**Exercise:**
Restate the records that follow. Every word must match.

**Data extract:**
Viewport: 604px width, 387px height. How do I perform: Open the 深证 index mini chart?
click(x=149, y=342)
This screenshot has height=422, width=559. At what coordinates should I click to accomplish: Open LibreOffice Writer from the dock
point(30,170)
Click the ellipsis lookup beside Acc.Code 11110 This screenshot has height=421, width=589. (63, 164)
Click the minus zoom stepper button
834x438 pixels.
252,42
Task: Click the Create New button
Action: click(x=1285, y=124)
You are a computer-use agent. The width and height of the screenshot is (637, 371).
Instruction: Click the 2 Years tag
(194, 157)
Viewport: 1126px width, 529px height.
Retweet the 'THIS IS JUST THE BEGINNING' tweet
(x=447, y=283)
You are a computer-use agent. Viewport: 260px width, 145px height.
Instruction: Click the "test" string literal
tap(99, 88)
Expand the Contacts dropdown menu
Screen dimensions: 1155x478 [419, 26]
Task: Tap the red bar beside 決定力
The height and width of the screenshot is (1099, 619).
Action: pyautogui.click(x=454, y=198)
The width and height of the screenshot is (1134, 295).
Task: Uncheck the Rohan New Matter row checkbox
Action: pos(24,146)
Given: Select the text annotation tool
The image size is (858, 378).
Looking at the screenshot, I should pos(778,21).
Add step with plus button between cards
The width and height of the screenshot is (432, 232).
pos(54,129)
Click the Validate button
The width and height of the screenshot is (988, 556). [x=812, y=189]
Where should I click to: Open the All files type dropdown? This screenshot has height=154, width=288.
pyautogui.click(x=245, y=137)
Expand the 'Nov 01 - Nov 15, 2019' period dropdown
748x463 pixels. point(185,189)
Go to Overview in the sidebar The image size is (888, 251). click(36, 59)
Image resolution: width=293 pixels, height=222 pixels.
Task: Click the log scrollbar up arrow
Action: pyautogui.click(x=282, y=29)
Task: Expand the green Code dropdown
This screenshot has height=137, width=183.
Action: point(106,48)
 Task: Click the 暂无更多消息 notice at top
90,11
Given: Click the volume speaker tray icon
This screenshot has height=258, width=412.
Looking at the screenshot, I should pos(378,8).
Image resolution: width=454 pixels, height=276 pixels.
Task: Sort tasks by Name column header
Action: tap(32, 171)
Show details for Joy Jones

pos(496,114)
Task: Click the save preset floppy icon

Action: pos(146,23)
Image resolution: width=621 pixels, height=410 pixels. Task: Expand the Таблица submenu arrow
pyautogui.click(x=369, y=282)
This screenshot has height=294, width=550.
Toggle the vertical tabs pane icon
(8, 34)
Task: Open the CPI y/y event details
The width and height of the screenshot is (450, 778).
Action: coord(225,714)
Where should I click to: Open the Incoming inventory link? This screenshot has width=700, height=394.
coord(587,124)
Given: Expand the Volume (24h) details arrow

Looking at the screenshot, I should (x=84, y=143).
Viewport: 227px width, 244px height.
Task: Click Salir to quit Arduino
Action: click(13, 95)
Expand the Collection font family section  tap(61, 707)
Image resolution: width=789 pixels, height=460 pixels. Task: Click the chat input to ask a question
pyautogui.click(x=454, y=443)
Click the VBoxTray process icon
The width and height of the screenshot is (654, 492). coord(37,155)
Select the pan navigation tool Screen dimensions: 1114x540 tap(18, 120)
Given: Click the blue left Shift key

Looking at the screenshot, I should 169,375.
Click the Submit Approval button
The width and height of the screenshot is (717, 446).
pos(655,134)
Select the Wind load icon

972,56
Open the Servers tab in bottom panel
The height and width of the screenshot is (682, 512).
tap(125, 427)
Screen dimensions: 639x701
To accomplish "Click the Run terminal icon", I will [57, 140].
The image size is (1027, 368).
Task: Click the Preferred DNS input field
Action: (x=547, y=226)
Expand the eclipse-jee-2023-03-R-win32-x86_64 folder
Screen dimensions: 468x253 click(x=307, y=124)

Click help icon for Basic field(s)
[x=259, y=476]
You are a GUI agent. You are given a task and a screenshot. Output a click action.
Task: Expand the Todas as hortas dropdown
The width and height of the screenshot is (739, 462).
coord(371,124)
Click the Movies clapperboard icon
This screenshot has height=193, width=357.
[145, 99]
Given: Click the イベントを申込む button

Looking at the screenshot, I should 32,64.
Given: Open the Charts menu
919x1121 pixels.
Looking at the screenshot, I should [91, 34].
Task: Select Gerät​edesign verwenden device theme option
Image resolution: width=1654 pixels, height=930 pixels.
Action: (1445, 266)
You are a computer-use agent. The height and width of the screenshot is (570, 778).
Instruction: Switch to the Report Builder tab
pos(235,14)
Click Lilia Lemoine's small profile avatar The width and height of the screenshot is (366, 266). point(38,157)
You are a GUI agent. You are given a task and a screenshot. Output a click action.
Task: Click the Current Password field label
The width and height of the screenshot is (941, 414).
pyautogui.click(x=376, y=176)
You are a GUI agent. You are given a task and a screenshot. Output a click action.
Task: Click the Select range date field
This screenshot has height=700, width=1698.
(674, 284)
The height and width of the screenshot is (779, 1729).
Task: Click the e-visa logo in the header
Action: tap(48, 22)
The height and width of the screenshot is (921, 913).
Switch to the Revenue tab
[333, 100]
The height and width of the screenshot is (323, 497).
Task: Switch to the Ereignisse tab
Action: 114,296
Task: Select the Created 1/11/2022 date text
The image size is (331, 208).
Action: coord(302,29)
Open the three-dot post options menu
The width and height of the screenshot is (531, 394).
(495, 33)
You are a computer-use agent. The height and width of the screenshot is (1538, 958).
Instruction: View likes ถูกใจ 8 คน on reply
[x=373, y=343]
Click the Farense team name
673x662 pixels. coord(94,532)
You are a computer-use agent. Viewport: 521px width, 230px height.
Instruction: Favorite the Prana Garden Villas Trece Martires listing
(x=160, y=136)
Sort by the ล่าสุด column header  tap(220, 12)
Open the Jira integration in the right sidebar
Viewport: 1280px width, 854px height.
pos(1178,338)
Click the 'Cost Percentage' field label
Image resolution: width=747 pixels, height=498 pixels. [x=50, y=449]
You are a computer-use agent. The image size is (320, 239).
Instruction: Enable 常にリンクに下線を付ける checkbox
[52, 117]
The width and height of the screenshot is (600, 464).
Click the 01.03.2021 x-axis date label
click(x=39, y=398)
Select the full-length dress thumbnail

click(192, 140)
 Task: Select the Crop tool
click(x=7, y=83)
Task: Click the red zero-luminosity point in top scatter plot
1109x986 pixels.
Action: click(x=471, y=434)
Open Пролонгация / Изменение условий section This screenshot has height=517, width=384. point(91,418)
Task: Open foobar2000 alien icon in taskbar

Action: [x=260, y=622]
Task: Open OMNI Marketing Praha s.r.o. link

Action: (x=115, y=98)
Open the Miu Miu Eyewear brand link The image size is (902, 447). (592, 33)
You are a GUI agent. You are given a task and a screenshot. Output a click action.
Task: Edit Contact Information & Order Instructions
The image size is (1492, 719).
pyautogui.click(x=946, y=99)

**Response to the exercise:**
Viewport: 604px width, 387px height. How do I perform: Open the 深证 index mini chart?
click(x=149, y=342)
This screenshot has height=422, width=559. At what coordinates should I click to accomplish: Open LibreOffice Writer from the dock
point(30,170)
Click the ellipsis lookup beside Acc.Code 11110 This screenshot has height=421, width=589. (63, 164)
Click the minus zoom stepper button
834x438 pixels.
252,42
Task: Click the Create New button
Action: click(x=1285, y=124)
You are a computer-use agent. The width and height of the screenshot is (637, 371).
Instruction: Click the 2 Years tag
(194, 157)
Viewport: 1126px width, 529px height.
Retweet the 'THIS IS JUST THE BEGINNING' tweet
(x=447, y=283)
You are a computer-use agent. Viewport: 260px width, 145px height.
Instruction: Click the "test" string literal
tap(99, 88)
Expand the Contacts dropdown menu
Screen dimensions: 1155x478 [419, 26]
Task: Tap the red bar beside 決定力
The height and width of the screenshot is (1099, 619).
Action: pyautogui.click(x=454, y=198)
The width and height of the screenshot is (1134, 295).
Task: Uncheck the Rohan New Matter row checkbox
Action: pos(24,146)
Given: Select the text annotation tool
The image size is (858, 378).
Looking at the screenshot, I should pos(778,21).
Add step with plus button between cards
The width and height of the screenshot is (432, 232).
pos(54,129)
Click the Validate button
The width and height of the screenshot is (988, 556). [x=812, y=189]
Where should I click to: Open the All files type dropdown? This screenshot has height=154, width=288.
pyautogui.click(x=245, y=137)
Expand the 'Nov 01 - Nov 15, 2019' period dropdown
748x463 pixels. point(185,189)
Go to Overview in the sidebar The image size is (888, 251). click(36, 59)
Image resolution: width=293 pixels, height=222 pixels.
Task: Click the log scrollbar up arrow
Action: pyautogui.click(x=282, y=29)
Task: Expand the green Code dropdown
This screenshot has height=137, width=183.
Action: point(106,48)
 Task: Click the 暂无更多消息 notice at top
90,11
Given: Click the volume speaker tray icon
This screenshot has height=258, width=412.
Looking at the screenshot, I should pos(378,8).
Image resolution: width=454 pixels, height=276 pixels.
Task: Sort tasks by Name column header
Action: tap(32, 171)
Show details for Joy Jones

pos(496,114)
Task: Click the save preset floppy icon

Action: pos(146,23)
Image resolution: width=621 pixels, height=410 pixels. Task: Expand the Таблица submenu arrow
pyautogui.click(x=369, y=282)
This screenshot has height=294, width=550.
Toggle the vertical tabs pane icon
(8, 34)
Task: Open the CPI y/y event details
The width and height of the screenshot is (450, 778).
Action: coord(225,714)
Where should I click to: Open the Incoming inventory link? This screenshot has width=700, height=394.
coord(587,124)
Given: Expand the Volume (24h) details arrow

Looking at the screenshot, I should (x=84, y=143).
Viewport: 227px width, 244px height.
Task: Click Salir to quit Arduino
Action: click(13, 95)
Expand the Collection font family section  tap(61, 707)
Image resolution: width=789 pixels, height=460 pixels. Task: Click the chat input to ask a question
pyautogui.click(x=454, y=443)
Click the VBoxTray process icon
The width and height of the screenshot is (654, 492). coord(37,155)
Select the pan navigation tool Screen dimensions: 1114x540 tap(18, 120)
Given: Click the blue left Shift key

Looking at the screenshot, I should 169,375.
Click the Submit Approval button
The width and height of the screenshot is (717, 446).
pos(655,134)
Select the Wind load icon

972,56
Open the Servers tab in bottom panel
The height and width of the screenshot is (682, 512).
tap(125, 427)
Screen dimensions: 639x701
To accomplish "Click the Run terminal icon", I will [57, 140].
The image size is (1027, 368).
Task: Click the Preferred DNS input field
Action: (x=547, y=226)
Expand the eclipse-jee-2023-03-R-win32-x86_64 folder
Screen dimensions: 468x253 click(x=307, y=124)

Click help icon for Basic field(s)
[x=259, y=476]
You are a GUI agent. You are given a task and a screenshot. Output a click action.
Task: Expand the Todas as hortas dropdown
The width and height of the screenshot is (739, 462).
coord(371,124)
Click the Movies clapperboard icon
This screenshot has height=193, width=357.
[145, 99]
Given: Click the イベントを申込む button

Looking at the screenshot, I should 32,64.
Given: Open the Charts menu
919x1121 pixels.
Looking at the screenshot, I should [91, 34].
Task: Select Gerät​edesign verwenden device theme option
Image resolution: width=1654 pixels, height=930 pixels.
Action: (1445, 266)
You are a computer-use agent. The height and width of the screenshot is (570, 778).
Instruction: Switch to the Report Builder tab
pos(235,14)
Click Lilia Lemoine's small profile avatar The width and height of the screenshot is (366, 266). point(38,157)
You are a GUI agent. You are given a task and a screenshot. Output a click action.
Task: Click the Current Password field label
The width and height of the screenshot is (941, 414).
pyautogui.click(x=376, y=176)
You are a GUI agent. You are given a task and a screenshot. Output a click action.
Task: Click the Select range date field
This screenshot has height=700, width=1698.
(674, 284)
The height and width of the screenshot is (779, 1729).
Task: Click the e-visa logo in the header
Action: tap(48, 22)
The height and width of the screenshot is (921, 913).
Switch to the Revenue tab
[333, 100]
The height and width of the screenshot is (323, 497).
Task: Switch to the Ereignisse tab
Action: 114,296
Task: Select the Created 1/11/2022 date text
The image size is (331, 208).
Action: coord(302,29)
Open the three-dot post options menu
The width and height of the screenshot is (531, 394).
(495, 33)
You are a computer-use agent. The height and width of the screenshot is (1538, 958).
Instruction: View likes ถูกใจ 8 คน on reply
[x=373, y=343]
Click the Farense team name
673x662 pixels. coord(94,532)
You are a computer-use agent. Viewport: 521px width, 230px height.
Instruction: Favorite the Prana Garden Villas Trece Martires listing
(x=160, y=136)
Sort by the ล่าสุด column header  tap(220, 12)
Open the Jira integration in the right sidebar
Viewport: 1280px width, 854px height.
pos(1178,338)
Click the 'Cost Percentage' field label
Image resolution: width=747 pixels, height=498 pixels. [x=50, y=449]
You are a computer-use agent. The image size is (320, 239).
Instruction: Enable 常にリンクに下線を付ける checkbox
[52, 117]
The width and height of the screenshot is (600, 464).
Click the 01.03.2021 x-axis date label
click(x=39, y=398)
Select the full-length dress thumbnail

click(192, 140)
 Task: Select the Crop tool
click(x=7, y=83)
Task: Click the red zero-luminosity point in top scatter plot
1109x986 pixels.
Action: click(x=471, y=434)
Open Пролонгация / Изменение условий section This screenshot has height=517, width=384. point(91,418)
Task: Open foobar2000 alien icon in taskbar

Action: [x=260, y=622]
Task: Open OMNI Marketing Praha s.r.o. link

Action: (x=115, y=98)
Open the Miu Miu Eyewear brand link The image size is (902, 447). (592, 33)
You are a GUI agent. You are given a task and a screenshot. Output a click action.
Task: Edit Contact Information & Order Instructions
The image size is (1492, 719).
pyautogui.click(x=946, y=99)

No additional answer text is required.